Parallel and High-Performance Computing Project

For the course Design of Parallel and High-Performance Computing we were tasked to implement and optimize an algorithm in a distributed and optimized manner. We decided to analyze, implement and optimize the Distributed sum of outer products (DSOP), an operation commonly used in deep learning applications. An approach to accelerate training deep neural networks is to replicate the model across multiple nodes and have each node independently compute forward and backward propagation. However, the gradients need to be synchronized. Here is where DSOP comes in.

The operation is as follows: There are a p nodes, each with two vectors of size n and m.
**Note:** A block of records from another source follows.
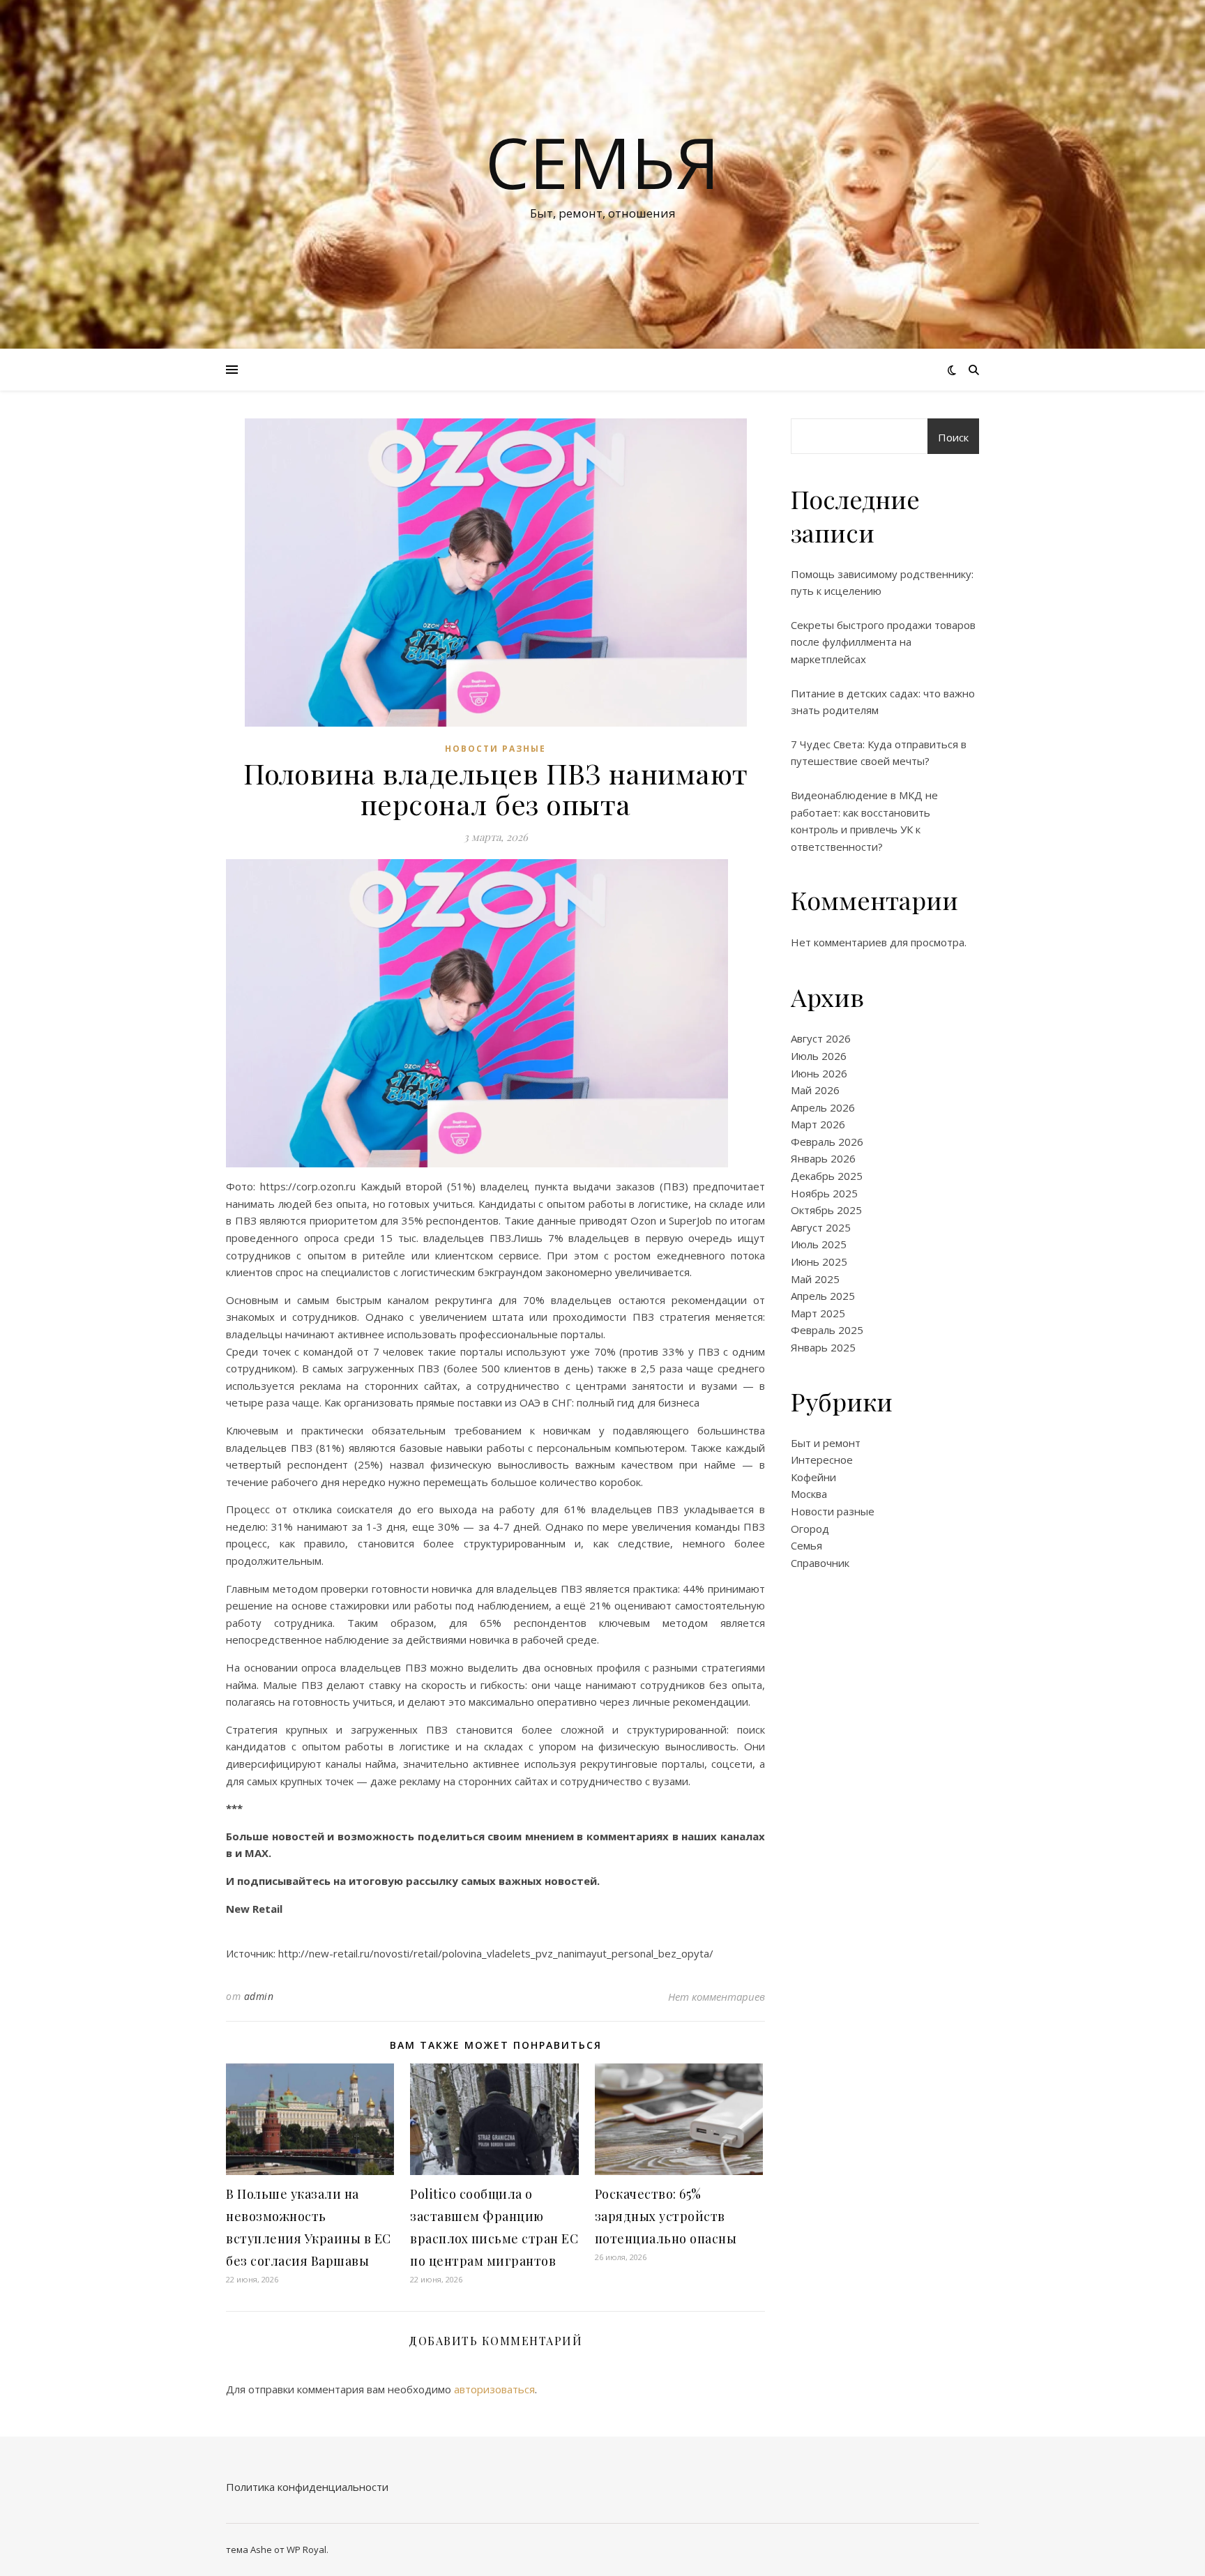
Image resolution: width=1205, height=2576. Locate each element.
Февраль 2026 (827, 1142)
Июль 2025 (819, 1244)
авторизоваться (494, 2389)
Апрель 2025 (823, 1296)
Now, we need to compute the outer product of each pair of vectors (resulting in a matrix of size nm) and add them all together. In the end, every node must have a copy of this matrix.

There are two obvious first approaches: Either, we first distribute all the vectors, and then each node computes the outer product of each pair and subsequently sums them up. Or each node first computes the outer product with the vectors it already has, then we distribute all matrices, and finally, each node sums them up. In the first approach there is a lot of redundant computation but minimal data transfer (each node receives p*(n+m) values). The second approach avoids the redundant computation for the outer product but potentially sends around way more data (each node receives p*n*m values).

In this project, we’ve explored many different approaches, both as models as well as concrete implementations. We tested and benchmarked them on ETH Zurich’s HPC cluster Euler III. In the final version we’ve come up with, each node is assigned to compute a chunk of the final matrix before it is distributed. This approach yielded a median speedup of around 2.5x. A complete overview can be found in our paper, along with the source code on Github.

I learned a lot from this project. First and foremost, after intensive lectures in the field of parallel and high-performance computing, this project allowed me to go in-depth and validate and apply the learned theory. This was also the first serious project for me to write C++ and MPI code, along with running everything on an HPC cluster. As this was a project of 5 people, a solid amount of communication and coordination between the students was necessary. While all students took over that role in parts, it helped me gain some experience in managing, evaluating, and coordinating work.